1 % d’économie sur les dépenses publiques en tout et pour tout

A force de contorsion et de reprendre ici ce qu’on donne ailleurs, le ministre, dont le budget sanctuarise la sécurité et l’éducation, réussit à faire une économie globale de 5 milliards d’euros par rapport à l’an passé, soit 1 % d’économie en tout et pour tout. Un résultat bien aidé par la relative tranquillité sur le front du Covid-19, qui assainit drastiquement les dépenses de la Sécurité sociale - le déficit a été divisé par deux entre 2022 et 2023.

Malgré ce résultat, même le sens de la formule de Bruno Le Maire - « si la Banque centrale européenne appuie le frein monétaire et qu’on appuie sur l’accélérateur budgétaire, nous allons dans le mur », « l’inflation, défi des jours passés et des jours à venir », « nous ne demandons pas la baisse des prix, nous l’obtenons » - peine à cacher les incohérences d’un budget qui, pour le dire sans le lyrisme du ministre, a le cul entre deux chaises.

Et la transition écologique dans tout ça ?

Dans ce conflit entre le marteau inflationniste et l’enclume de la baisse des dépenses publiques, le troisième axe - la transition énergétique - a plutôt des allures de cinquième roue du carrosse. Pas un hasard d’ailleurs si elle est citée en dernière. Sur un budget de 491 milliards d’euros - contre 496 en 2023, c’est bien, vous suivez –, 40 sont destinés à la transition écologique, soit 8 %. Environ le prix du seul bouclier tarifaire, 36,8 milliards. Une nouvelle taxe est notamment prévue sur les concessions autoroutières et les grands aéroports, avec l’espoir de rapporter 600 millions d’euros dans les caisses.
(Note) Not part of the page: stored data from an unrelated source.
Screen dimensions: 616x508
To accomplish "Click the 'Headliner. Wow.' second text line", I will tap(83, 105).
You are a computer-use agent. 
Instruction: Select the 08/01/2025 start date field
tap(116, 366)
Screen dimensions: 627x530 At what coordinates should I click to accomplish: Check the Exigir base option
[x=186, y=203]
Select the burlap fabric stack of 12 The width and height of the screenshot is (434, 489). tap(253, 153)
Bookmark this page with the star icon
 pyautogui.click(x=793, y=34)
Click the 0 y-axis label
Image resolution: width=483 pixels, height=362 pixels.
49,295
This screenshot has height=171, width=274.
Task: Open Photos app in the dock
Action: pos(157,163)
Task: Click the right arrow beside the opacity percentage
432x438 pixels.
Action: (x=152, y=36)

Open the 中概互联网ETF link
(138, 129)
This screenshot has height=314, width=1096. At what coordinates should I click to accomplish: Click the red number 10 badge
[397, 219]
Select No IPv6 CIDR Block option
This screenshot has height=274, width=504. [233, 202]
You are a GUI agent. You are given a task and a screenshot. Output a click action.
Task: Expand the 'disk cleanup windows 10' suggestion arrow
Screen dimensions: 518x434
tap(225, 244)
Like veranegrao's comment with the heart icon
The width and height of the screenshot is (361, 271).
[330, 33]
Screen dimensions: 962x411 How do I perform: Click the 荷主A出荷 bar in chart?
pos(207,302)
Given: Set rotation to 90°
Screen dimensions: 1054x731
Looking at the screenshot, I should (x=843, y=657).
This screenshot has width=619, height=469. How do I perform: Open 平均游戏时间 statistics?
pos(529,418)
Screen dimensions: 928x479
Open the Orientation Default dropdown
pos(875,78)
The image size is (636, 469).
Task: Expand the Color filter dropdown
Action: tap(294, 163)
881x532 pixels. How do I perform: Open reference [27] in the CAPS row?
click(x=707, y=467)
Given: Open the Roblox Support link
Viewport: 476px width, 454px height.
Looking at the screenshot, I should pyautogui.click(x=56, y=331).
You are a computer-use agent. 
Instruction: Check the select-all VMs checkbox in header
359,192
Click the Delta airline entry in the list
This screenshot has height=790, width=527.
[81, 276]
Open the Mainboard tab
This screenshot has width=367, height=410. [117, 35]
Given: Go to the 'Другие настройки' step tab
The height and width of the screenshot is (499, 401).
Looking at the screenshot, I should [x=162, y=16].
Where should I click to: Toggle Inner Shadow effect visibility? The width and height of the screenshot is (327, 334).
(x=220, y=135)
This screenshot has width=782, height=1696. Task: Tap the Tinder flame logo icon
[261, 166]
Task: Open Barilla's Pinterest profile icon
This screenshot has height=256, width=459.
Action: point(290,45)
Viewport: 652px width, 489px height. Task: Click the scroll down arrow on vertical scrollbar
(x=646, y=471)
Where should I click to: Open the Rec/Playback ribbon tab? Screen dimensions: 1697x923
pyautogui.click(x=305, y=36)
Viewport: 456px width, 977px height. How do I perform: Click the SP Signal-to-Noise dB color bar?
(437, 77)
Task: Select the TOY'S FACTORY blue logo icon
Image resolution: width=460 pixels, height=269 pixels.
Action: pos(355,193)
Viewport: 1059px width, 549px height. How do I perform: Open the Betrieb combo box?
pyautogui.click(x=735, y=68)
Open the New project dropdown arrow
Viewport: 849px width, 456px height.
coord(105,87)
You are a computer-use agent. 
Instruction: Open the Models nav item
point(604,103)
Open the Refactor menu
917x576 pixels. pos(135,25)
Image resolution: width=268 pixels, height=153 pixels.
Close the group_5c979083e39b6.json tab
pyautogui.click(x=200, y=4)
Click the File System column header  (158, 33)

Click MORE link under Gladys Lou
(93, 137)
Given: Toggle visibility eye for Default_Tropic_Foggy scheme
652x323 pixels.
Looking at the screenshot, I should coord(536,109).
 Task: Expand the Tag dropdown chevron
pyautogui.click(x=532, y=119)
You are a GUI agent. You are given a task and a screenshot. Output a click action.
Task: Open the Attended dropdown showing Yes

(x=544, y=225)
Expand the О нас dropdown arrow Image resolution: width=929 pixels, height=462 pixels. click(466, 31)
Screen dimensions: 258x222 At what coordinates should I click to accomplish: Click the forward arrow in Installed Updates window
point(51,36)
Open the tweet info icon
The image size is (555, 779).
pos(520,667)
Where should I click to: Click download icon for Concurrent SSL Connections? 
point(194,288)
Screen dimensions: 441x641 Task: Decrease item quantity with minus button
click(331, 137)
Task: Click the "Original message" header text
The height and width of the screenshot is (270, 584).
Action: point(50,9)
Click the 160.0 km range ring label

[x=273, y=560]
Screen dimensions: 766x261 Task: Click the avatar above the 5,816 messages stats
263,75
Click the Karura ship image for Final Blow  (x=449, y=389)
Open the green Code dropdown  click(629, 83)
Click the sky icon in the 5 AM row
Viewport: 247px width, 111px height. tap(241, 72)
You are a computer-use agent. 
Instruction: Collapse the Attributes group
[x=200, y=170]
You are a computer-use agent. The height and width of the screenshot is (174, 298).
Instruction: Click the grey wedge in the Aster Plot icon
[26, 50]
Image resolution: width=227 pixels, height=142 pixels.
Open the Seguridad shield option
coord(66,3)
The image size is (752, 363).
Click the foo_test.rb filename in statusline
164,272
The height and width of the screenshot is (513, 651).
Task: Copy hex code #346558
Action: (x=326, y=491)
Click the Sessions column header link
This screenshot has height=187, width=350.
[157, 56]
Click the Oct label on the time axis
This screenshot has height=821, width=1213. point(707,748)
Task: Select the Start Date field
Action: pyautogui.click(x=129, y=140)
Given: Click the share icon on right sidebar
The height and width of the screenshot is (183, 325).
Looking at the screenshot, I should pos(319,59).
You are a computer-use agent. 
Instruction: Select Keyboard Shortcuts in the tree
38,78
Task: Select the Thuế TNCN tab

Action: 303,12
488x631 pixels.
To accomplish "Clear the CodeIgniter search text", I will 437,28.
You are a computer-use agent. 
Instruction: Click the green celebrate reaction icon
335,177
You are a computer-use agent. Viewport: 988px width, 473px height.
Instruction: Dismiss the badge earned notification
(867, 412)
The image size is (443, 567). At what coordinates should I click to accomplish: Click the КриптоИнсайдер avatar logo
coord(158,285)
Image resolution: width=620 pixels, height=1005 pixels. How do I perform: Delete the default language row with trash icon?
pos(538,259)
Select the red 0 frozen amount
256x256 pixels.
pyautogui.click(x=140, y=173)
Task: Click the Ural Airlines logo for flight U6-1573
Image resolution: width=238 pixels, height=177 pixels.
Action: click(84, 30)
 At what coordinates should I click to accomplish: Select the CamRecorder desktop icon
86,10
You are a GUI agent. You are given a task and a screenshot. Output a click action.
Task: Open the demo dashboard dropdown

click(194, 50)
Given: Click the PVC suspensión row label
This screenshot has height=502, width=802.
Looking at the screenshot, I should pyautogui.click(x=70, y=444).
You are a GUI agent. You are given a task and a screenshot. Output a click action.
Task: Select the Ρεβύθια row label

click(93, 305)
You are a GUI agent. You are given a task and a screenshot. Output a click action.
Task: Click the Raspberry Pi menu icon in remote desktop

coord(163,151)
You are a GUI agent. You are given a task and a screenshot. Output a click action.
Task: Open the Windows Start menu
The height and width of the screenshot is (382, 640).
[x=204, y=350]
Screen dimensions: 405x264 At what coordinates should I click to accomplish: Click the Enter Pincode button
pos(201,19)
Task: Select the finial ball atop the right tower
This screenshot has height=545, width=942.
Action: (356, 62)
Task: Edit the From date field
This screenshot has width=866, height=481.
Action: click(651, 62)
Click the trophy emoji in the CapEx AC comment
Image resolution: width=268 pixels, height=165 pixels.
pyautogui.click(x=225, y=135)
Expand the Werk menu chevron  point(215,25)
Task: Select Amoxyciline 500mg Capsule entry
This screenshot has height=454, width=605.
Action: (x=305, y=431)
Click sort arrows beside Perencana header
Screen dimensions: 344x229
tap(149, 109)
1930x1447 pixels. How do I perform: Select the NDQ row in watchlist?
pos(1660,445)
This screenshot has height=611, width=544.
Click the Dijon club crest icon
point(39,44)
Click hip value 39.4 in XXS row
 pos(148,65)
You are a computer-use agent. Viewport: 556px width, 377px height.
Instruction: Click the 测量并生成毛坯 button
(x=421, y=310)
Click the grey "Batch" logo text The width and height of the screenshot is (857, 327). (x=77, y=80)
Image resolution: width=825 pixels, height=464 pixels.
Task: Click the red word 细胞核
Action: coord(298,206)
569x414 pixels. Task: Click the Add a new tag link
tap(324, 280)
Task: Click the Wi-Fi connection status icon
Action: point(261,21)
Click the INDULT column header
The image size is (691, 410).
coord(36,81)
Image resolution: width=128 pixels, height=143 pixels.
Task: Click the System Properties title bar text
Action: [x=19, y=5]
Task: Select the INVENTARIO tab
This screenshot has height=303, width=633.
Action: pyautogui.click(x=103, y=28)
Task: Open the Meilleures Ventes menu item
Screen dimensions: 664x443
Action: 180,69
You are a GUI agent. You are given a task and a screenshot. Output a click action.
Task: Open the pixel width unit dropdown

Il suffit de voir Bruno Le Maire perdre son lyrisme lorsqu’une journaliste le questionne sur les passoires thermiques. Le ministre s’est prononcé mardi en faveur d’un report de l’interdiction de location de ces logements, censé arriver le 1er janvier 2025. « Je ne veux pas qu’on doute de l’engagement total - total - du ministère des Finances pour la transition écologique », assène-t-il. Avant de citer moult exemples d’actions et de critiquer Bruxelles qui aiderait financièrement la production non européenne. Cinq minutes à ne pas parler des passoires thermiques pour conclure que l’interdiction est en cours de route mais qu’elle nécessite de « la souplesse » et surtout de « la clarté ». A l’image de ce projet de loi.